* _Written instruction A_
Can you output the passage about laughter and jail visits word for word, from "There is so" up to and including "there are a few."?

* _Document segment_
○ ○ ○ ○

Throughout my life, no matter how difficult things may be there is always been a lot of laughter...it's been the one constant in the soundtrack of my life. I love to laugh, to find humor in every way I can. I know now that was probably a good thing because life was often less then ideal at times and I know the laughter helped me get through....


But there are days when NOTHING seems funny...because there just doesn't seem to be anything light-hearted or funny about what's going on. And I'm feeling that way tonight...since it's a day after my Monday visit to the jail, my guess is it's the "boomerang affect...a delayed reaction much like I experience with my PTSD (Post Traumatic Stress Disorder)...it's delayed. Even though the jail situation isn't visibly and physically traumatic or anything like that, it is still difficult and hard to process at times.


There is so much uncertainty and one of the things I've noticed about jails is that life seems cheapened there somehow. It isn't really of course but it's hard to not feel that there isn't the same "VALUE" placed on these men...in their dirty, frayed & torn,4 orange and white stripped "pyjamas" and their cheap, plastic/rubber flip-flops or "CROCS" imitations they all wear. Bad breath and body odor pervades the air...it smells of hopelessness and despair...fear comes easy,  especially to the first timers to the jail....and last night,                                                                                                                                       there are a few.

○ ○ ○ ○

* _Written instruction B_
Will you return, unchanged, the rows below from the line with "Image resolution: width=720" up to and including the line with "tap(595, 526)"?

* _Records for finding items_

○ ○ ○ ○

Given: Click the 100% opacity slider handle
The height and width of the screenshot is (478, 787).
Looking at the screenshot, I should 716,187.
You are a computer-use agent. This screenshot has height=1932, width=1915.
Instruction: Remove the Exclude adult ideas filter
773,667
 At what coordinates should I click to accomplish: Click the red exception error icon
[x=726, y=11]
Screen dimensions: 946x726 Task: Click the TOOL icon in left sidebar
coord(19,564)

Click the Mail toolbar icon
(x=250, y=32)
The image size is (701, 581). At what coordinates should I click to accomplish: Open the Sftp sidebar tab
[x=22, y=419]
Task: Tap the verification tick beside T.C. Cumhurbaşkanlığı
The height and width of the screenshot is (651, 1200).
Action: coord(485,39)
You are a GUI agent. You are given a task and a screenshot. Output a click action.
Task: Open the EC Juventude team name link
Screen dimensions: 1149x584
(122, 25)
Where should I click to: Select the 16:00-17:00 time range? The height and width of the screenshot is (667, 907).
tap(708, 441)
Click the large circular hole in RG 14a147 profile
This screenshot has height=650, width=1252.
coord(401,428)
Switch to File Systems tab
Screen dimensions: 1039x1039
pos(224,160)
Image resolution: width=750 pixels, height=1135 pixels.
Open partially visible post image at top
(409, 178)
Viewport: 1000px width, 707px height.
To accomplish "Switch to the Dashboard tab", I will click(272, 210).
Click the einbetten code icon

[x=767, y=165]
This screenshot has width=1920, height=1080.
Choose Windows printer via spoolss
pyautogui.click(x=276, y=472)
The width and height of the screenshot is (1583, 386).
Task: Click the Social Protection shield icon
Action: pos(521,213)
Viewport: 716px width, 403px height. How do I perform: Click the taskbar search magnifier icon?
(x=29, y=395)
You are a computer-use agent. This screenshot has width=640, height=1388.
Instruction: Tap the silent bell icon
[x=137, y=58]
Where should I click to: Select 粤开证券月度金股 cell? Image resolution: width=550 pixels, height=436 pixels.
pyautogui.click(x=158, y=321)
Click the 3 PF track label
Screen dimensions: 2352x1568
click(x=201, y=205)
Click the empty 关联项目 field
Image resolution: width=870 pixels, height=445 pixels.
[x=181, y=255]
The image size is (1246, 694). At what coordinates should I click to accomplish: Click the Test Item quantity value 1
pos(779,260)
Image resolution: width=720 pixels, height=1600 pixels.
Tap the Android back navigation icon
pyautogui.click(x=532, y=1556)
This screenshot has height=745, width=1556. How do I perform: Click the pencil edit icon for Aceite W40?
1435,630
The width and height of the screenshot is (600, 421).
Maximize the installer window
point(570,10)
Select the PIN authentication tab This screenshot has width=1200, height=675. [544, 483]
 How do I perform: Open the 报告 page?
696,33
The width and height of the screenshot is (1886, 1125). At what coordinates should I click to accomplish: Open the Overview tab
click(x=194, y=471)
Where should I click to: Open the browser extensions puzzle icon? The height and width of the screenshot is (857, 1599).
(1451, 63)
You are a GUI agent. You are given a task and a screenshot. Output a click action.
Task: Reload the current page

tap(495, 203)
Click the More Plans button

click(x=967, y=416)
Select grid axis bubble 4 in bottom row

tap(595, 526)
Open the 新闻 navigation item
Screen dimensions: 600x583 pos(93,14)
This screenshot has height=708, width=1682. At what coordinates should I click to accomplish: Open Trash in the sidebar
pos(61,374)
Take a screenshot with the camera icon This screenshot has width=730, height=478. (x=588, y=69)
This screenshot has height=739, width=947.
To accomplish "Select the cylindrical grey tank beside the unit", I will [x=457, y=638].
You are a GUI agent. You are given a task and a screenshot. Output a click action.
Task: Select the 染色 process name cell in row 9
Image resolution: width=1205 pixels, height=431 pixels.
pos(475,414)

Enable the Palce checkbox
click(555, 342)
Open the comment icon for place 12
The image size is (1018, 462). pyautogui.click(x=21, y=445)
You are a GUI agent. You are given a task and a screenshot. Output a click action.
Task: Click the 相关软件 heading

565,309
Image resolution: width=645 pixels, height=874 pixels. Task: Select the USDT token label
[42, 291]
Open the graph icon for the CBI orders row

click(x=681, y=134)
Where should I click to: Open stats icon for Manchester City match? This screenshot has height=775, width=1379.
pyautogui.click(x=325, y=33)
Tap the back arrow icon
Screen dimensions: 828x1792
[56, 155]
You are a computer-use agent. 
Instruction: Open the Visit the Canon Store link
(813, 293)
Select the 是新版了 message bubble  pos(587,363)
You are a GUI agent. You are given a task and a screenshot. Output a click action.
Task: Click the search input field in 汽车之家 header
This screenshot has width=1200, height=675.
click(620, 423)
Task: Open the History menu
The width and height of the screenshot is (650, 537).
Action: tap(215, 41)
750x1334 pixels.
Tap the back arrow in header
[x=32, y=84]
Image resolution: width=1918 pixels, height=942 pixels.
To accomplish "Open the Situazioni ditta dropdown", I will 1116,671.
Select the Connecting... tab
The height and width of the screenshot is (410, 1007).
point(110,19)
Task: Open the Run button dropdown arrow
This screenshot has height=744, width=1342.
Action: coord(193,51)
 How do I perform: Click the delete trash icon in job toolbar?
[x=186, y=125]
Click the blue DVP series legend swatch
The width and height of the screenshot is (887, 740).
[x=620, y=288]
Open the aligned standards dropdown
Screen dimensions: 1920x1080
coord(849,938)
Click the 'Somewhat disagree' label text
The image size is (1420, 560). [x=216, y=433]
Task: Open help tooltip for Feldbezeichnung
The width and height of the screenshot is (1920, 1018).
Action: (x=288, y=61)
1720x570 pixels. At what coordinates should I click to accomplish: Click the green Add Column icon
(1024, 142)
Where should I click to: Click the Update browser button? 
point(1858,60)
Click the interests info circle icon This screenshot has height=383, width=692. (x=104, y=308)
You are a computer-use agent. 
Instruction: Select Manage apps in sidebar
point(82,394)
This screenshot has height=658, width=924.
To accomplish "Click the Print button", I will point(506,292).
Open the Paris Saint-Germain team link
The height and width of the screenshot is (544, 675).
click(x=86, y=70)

○ ○ ○ ○

* _Correct answer A_
There is so much uncertainty and one of the things I've noticed about jails is that life seems cheapened there somehow. It isn't really of course but it's hard to not feel that there isn't the same "VALUE" placed on these men...in their dirty, frayed & torn,4 orange and white stripped "pyjamas" and their cheap, plastic/rubber flip-flops or "CROCS" imitations they all wear. Bad breath and body odor pervades the air...it smells of hopelessness and despair...fear comes easy,  especially to the first timers to the jail....and last night,                                                                                                                                       there are a few.

* _Correct answer B_
Image resolution: width=720 pixels, height=1600 pixels.
Tap the Android back navigation icon
pyautogui.click(x=532, y=1556)
This screenshot has height=745, width=1556. How do I perform: Click the pencil edit icon for Aceite W40?
1435,630
The width and height of the screenshot is (600, 421).
Maximize the installer window
point(570,10)
Select the PIN authentication tab This screenshot has width=1200, height=675. [544, 483]
 How do I perform: Open the 报告 page?
696,33
The width and height of the screenshot is (1886, 1125). At what coordinates should I click to accomplish: Open the Overview tab
click(x=194, y=471)
Where should I click to: Open the browser extensions puzzle icon? The height and width of the screenshot is (857, 1599).
(1451, 63)
You are a GUI agent. You are given a task and a screenshot. Output a click action.
Task: Reload the current page

tap(495, 203)
Click the More Plans button

click(x=967, y=416)
Select grid axis bubble 4 in bottom row

tap(595, 526)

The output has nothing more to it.